## Passage provided

[Start of section]

That edge fades when pricing comes up. Vendr data shows Salesloft contracts land in roughly the same $125 to $180 per-user range as Outreach.io, which means budget-conscious teams aren’t actually getting much relief by switching. The platform has also been through two back-to-back ownership changes since 2024. Vista Equity Partners acquired Salesloft in August 2024, and Clari completed its merger with Salesloft on December 3, 2025, creating a combined entity that now operates two sales engagement platforms (Salesloft and Groove) and two conversation intelligence systems under one roof. Existing contracts are reportedly unaffected in the short term. The long-term product rationalization creates legitimate roadmap questions for multi-year buyers.
For teams that genuinely need enterprise-grade sequencing and want a friendlier UI without changing categories, Salesloft remains the safest like-for-like swap. The trade-off is honest. You’re moving sideways on cost and roadmap risk in exchange for a smoother adoption curve.
| Feature | Salesloft | Outreach.io |
| Multi-channel sequencing | Yes | Yes |
| Conversation intelligence | Drift-powered | Kaia (add-on) |
| Salesforce integration | API-based | API-based |
| Pricing transparency | No | No |
| Implementation time | 4 to 6 weeks | 4 to 8 weeks |
| Total cost of ownership | High | High |
2. Apollo.io
Cost: Free plan available. Basic $49, Professional $79, Organization $119 per user per month (annual billing). Monthly billing adds roughly 20%.

[End of section]

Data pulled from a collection
[Start of section]

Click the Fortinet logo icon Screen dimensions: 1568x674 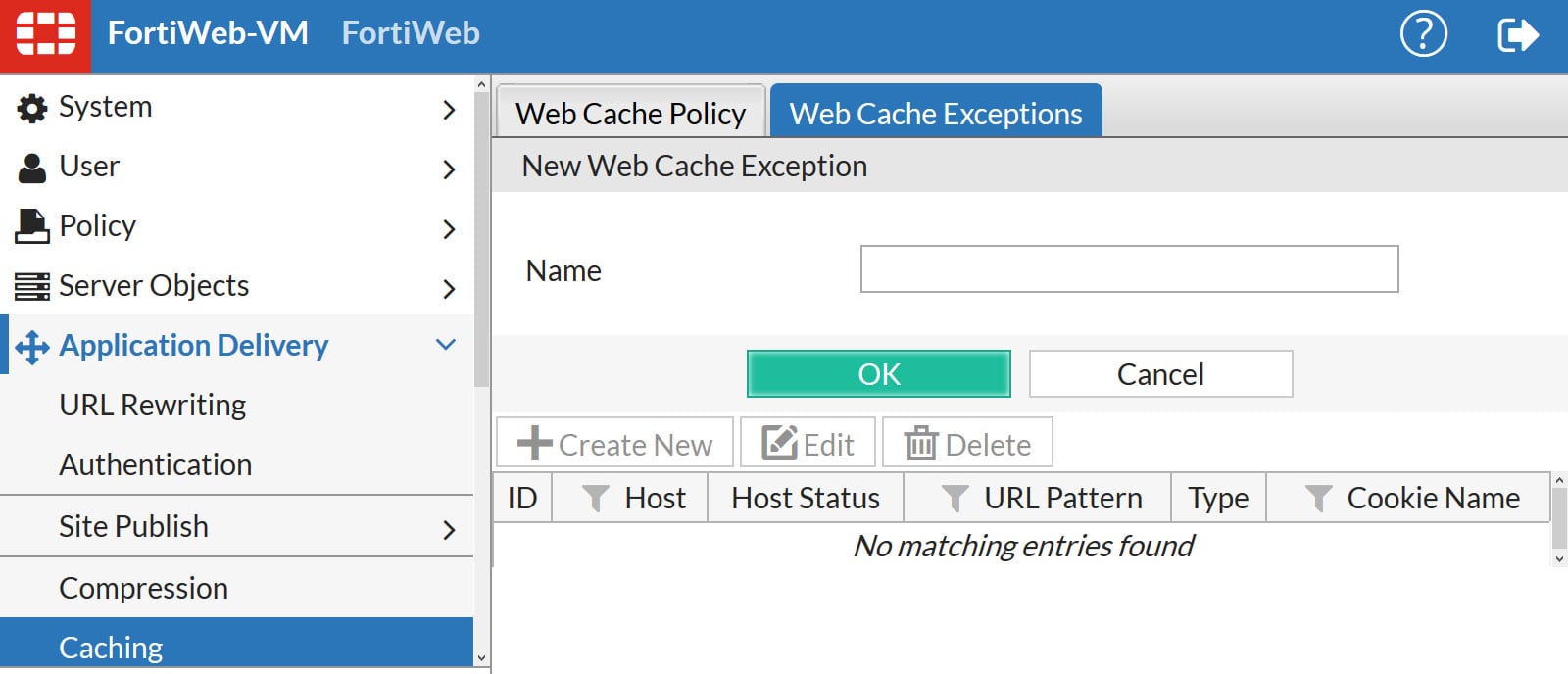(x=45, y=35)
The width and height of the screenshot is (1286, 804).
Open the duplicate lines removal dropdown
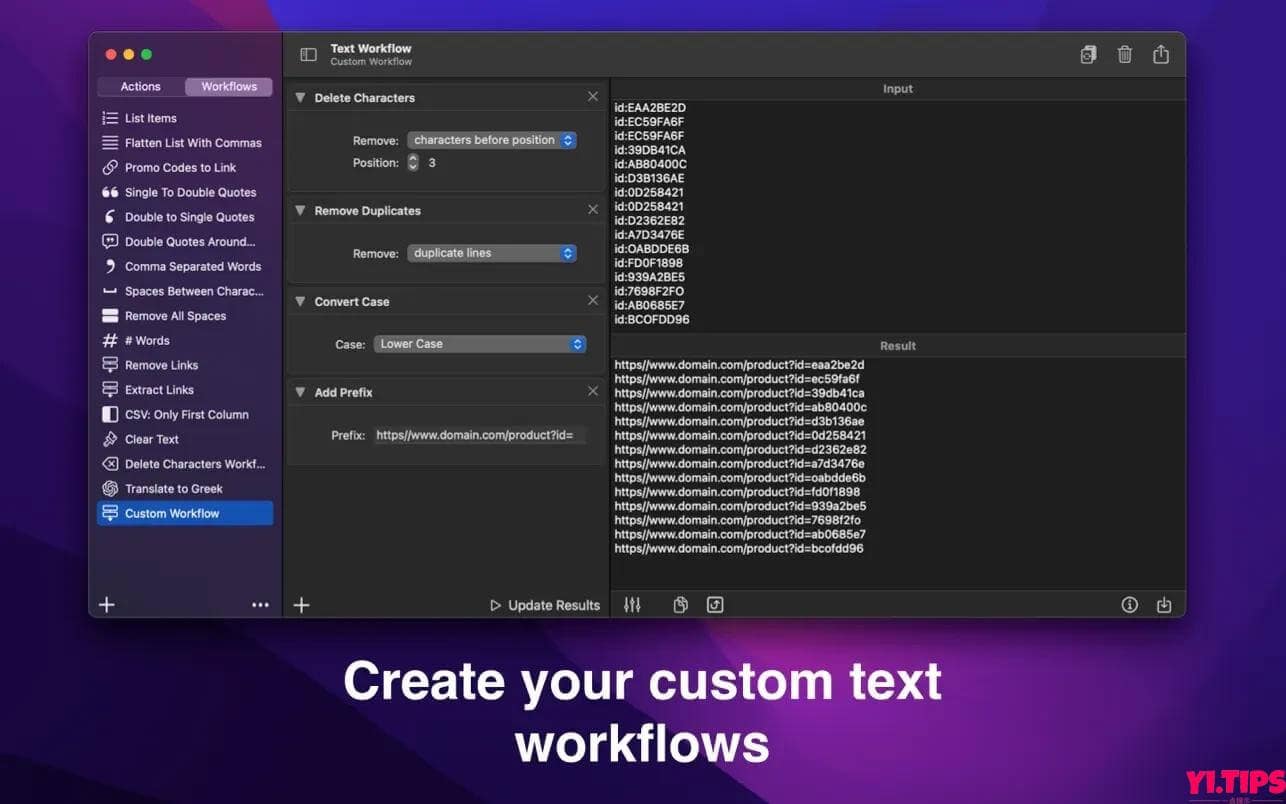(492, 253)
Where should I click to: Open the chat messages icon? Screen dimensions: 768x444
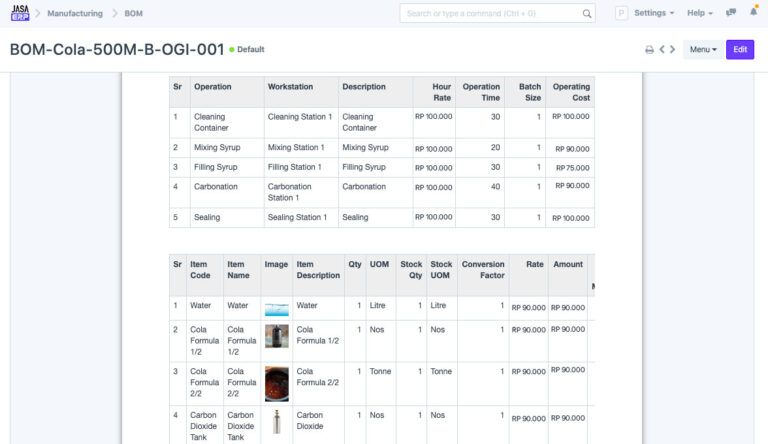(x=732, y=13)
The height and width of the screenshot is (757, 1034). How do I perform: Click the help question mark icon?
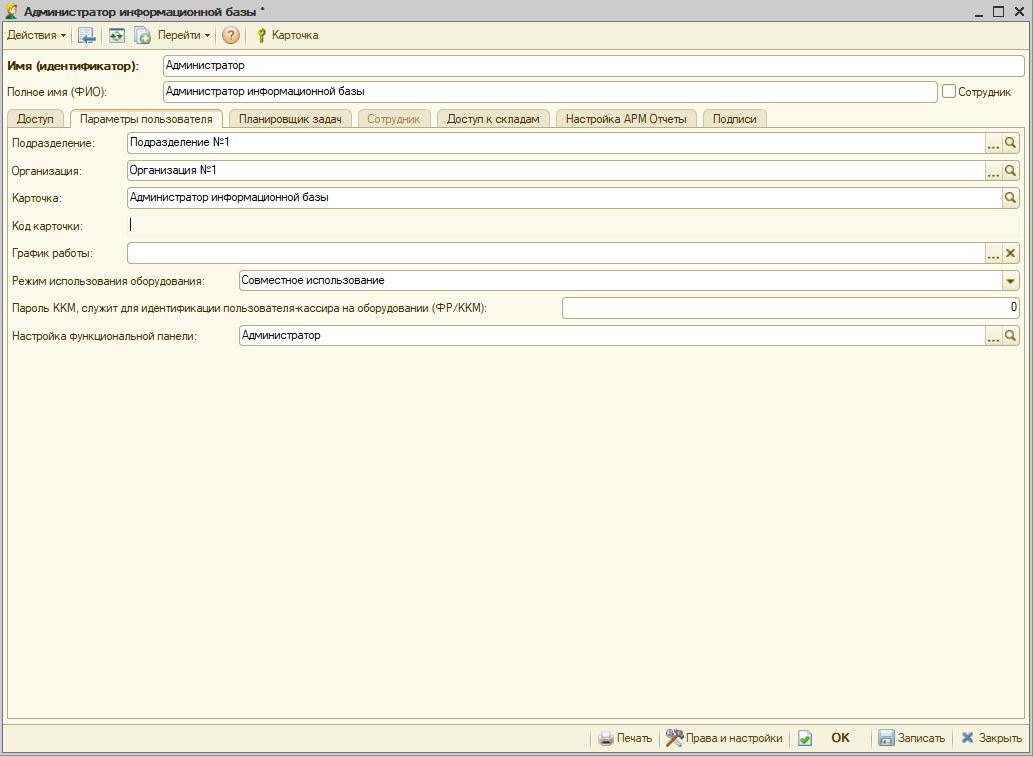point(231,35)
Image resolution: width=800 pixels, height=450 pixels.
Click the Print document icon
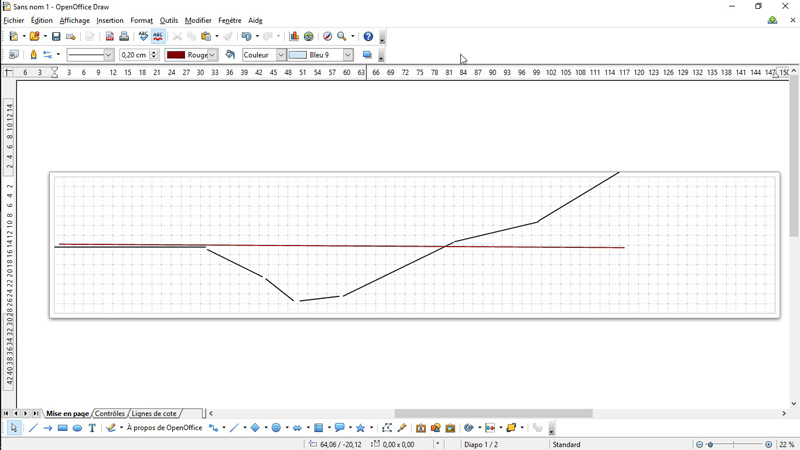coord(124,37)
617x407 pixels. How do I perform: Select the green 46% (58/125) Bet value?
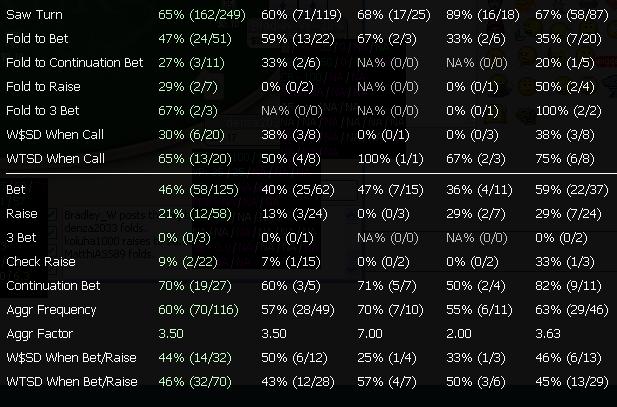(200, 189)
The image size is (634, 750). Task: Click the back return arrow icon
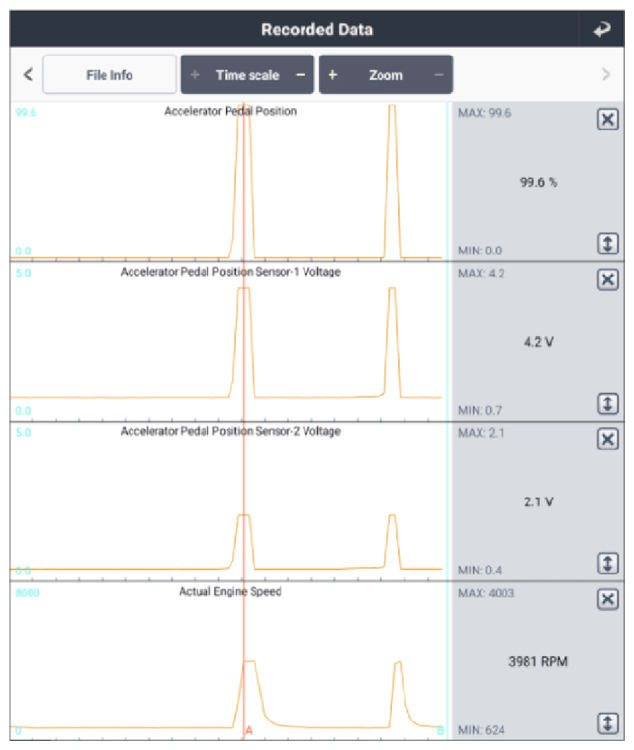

[End of section]

## What is expected
Continue the sales engagement platform comparison from its last line, the Apollo.io pricing.

## Solved exercise
Ease of use: Clean UI, straightforward setup, useful free tier for evaluation.
Total cost of ownership: Genuinely lower than Outreach for teams that don’t need a separate enterprise data vendor.

Apollo contact database search interface
Apollo.io collapsed two product categories into one, and that single decision is what makes it the most common cost-driven alternative to Outreach. Where most teams pay separately for a data provider and a sequencing tool, Apollo bundles a 275-million-contact database with email and phone outreach. For SMB and mid-market budgets, that consolidation is the largest cost lever in the market. Pricing is published, transparent, and roughly a third of typical Outreach.io rates. The free tier is genuinely useful for evaluation, which almost no other platform on this list offers.
The trade-offs show up once teams scale. Engagement features sit a clear tier below the enterprise platforms, particularly around conversation intelligence and analytics depth. Data accuracy varies meaningfully by region. G2 reviewers consistently mention email bounce rates of 15 to 25 percent, especially for contacts outside North America, and the credit system drives real costs higher than the sticker price suggests. Mobile reveals consume five to eight credits each versus one credit for an email, so phone-heavy teams burn through allowances quickly and then pay $0.20 per overage credit. A 25-user team with active phone prospecting often sees actual annual spend at two or three times the advertised rate.
For teams whose priority is reducing tooling spend without losing core sequencing capability, Apollo is usually the strongest argument on the list. Teams running enterprise-grade outbound at scale will eventually outgrow it.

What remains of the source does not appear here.